=== AUFGABE 1 ===
Übertragen Sie aus dem Textauszug zur Insulintherapie die Passage von „2. Mischinsuline“ bis „dem Essen injizieren!“ wortgetreu.
=== AUFGABE 2 ===
Beantworten Sie anhand des Textauszugs zur Insulintherapie folgende Fragen:
(a) In welchen Abständen und um wie viele Einheiten wird die Insulindosis bei der basal unterstützten oralen Therapie gesteigert?
(b) Welcher Blutzuckerwert dient zur Anpassung der Morgendosis des Mischinsulins?
(c) Welche Wirkdauer wird für die Analog-Insuline angegeben?

=== TEXTAUSZUG ===

1. Basal unterstützte orale Therapie (BOT): Insulin (am ehesten bedtime) + Metformin +/- andere OAD
Bei noch ausreichender basaler Insulinsekretion. Einstieg meistens mit Levemir® oder Lantus®

  • Dosierung: Beginn mit 10 E (bei übergewichtigen Patienten auch mehr), Steigerung alle 2 Tage um 2 E, bis Nüchtern-BZ < 8 mmol/l, idealerweise 6–7 mmol/l. Cave: Eine Basisinsulin-Dosis von ca. 1/3 des Körpergewichtes nicht weiter steigern! In diesem Fall ist Zugabe eines Bolusinsulins notwendig

2. Mischinsuline
Bei sehr regelmässigem Tagesablauf und ohne Auslassen von Mahlzeiten –> bei betagten Patienten oder Alters-/Pflegeheimbewohnern zu empfehlen, wegen mangelnder Flexibilität nicht bei jüngeren Patienten

  • Dosierung: (1-) 2 Injektionen Mischinsulin vor den 2 Hauptmahlzeiten. Morgendosis deckt Frühstück und Mittagessen ab, Anpassung anhand des BZ vor dem Abendessen. Abenddosis deckt Abendessen und Nacht ab, wird anhand des Nüchtern-BZ angepasst. Mischinsuline direkt vor dem Essen injizieren!
  • Erhältliche Insuline: Ryzodeg (Novorapid® und Tresiba®), selten in Gebrauch sind Humalog Mix 25® oder 50®

3. Basis-Bolus-Therapie

  • Prinzip: Kurz und schnell wirksame Insuline zu den Hauptmahlzeiten, Basisinsulin, plus Metformin
  • Indikation: Typ-1-Diabetes; bei Typ-2-Diabetes, wenn Therapieziele nicht anders erreicht werden können
  • Erhältliche Insuline
    • Analog-Insuline: Insulin aspartat (Novorapid®, Fiasp®) Insulin lispro (Humalog®, Liumjev®), Insulin glulisin (Apidra®)
      Wirkdauer: 2–5 h. Alle 3 Insuline haben eine ähnliche Wirkkurve und sind gleich gut  
    • Basisinsuline: Detemir (Levemir®), Glargin (Lantus®, Toujeo®)

[Gespeicherte Einträge]
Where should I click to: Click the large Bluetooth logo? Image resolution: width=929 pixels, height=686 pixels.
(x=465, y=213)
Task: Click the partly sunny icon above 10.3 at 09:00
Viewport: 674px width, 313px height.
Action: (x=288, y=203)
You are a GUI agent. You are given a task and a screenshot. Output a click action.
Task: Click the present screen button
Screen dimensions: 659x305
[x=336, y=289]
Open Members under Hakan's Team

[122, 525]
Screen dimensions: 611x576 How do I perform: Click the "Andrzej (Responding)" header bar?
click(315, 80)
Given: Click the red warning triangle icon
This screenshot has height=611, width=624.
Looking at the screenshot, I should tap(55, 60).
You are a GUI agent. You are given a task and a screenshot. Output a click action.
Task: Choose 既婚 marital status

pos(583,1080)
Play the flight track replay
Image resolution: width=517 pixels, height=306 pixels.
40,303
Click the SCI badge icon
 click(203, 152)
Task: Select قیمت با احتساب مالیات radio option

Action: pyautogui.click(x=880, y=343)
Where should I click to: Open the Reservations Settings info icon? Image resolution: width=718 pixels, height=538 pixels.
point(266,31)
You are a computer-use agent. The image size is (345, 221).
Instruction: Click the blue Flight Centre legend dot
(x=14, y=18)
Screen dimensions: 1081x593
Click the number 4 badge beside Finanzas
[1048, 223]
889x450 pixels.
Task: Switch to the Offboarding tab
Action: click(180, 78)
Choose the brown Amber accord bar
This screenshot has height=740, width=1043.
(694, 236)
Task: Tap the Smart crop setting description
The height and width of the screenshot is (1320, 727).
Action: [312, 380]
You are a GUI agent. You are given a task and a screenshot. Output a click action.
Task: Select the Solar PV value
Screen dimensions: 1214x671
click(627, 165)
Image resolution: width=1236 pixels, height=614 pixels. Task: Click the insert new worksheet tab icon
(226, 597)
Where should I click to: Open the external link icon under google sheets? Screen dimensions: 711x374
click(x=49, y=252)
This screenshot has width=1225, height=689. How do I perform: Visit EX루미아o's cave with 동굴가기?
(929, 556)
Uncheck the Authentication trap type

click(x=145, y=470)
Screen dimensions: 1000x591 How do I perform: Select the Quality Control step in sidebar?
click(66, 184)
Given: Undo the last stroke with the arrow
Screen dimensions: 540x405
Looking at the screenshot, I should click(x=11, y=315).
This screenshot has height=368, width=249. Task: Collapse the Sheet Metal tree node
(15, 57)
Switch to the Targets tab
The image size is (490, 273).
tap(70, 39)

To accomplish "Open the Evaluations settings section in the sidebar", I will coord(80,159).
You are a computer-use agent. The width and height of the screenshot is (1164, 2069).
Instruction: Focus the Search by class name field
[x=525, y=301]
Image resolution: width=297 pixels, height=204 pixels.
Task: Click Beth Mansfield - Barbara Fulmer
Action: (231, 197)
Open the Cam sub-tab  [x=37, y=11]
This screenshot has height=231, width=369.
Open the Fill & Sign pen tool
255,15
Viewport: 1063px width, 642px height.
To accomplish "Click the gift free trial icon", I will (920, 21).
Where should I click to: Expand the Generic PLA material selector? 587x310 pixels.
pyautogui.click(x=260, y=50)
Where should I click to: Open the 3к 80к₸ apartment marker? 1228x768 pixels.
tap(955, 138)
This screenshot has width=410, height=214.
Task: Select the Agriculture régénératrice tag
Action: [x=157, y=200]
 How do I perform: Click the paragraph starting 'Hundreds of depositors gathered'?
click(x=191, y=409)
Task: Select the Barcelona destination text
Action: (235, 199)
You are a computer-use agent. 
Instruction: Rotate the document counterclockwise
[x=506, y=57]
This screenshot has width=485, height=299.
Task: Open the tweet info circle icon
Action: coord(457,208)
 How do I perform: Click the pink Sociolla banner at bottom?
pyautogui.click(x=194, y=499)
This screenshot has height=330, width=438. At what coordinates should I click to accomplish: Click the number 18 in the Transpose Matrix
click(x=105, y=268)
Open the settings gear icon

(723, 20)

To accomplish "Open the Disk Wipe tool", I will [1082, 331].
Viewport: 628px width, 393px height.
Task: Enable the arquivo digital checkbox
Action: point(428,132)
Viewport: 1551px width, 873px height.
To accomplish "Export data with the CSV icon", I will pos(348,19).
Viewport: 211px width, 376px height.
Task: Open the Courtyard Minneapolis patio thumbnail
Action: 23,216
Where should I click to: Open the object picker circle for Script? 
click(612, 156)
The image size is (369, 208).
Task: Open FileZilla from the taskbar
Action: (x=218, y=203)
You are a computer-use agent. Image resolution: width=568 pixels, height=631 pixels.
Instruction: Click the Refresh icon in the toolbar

=== ANTWORT 1 ===
2. Mischinsuline
Bei sehr regelmässigem Tagesablauf und ohne Auslassen von Mahlzeiten –> bei betagten Patienten oder Alters-/Pflegeheimbewohnern zu empfehlen, wegen mangelnder Flexibilität nicht bei jüngeren Patienten

  • Dosierung: (1-) 2 Injektionen Mischinsulin vor den 2 Hauptmahlzeiten. Morgendosis deckt Frühstück und Mittagessen ab, Anpassung anhand des BZ vor dem Abendessen. Abenddosis deckt Abendessen und Nacht ab, wird anhand des Nüchtern-BZ angepasst. Mischinsuline direkt vor dem Essen injizieren!

=== ANTWORT 2 ===
(a) Alle 2 Tage um 2 E.
(b) Der BZ vor dem Abendessen.
(c) 2–5 h.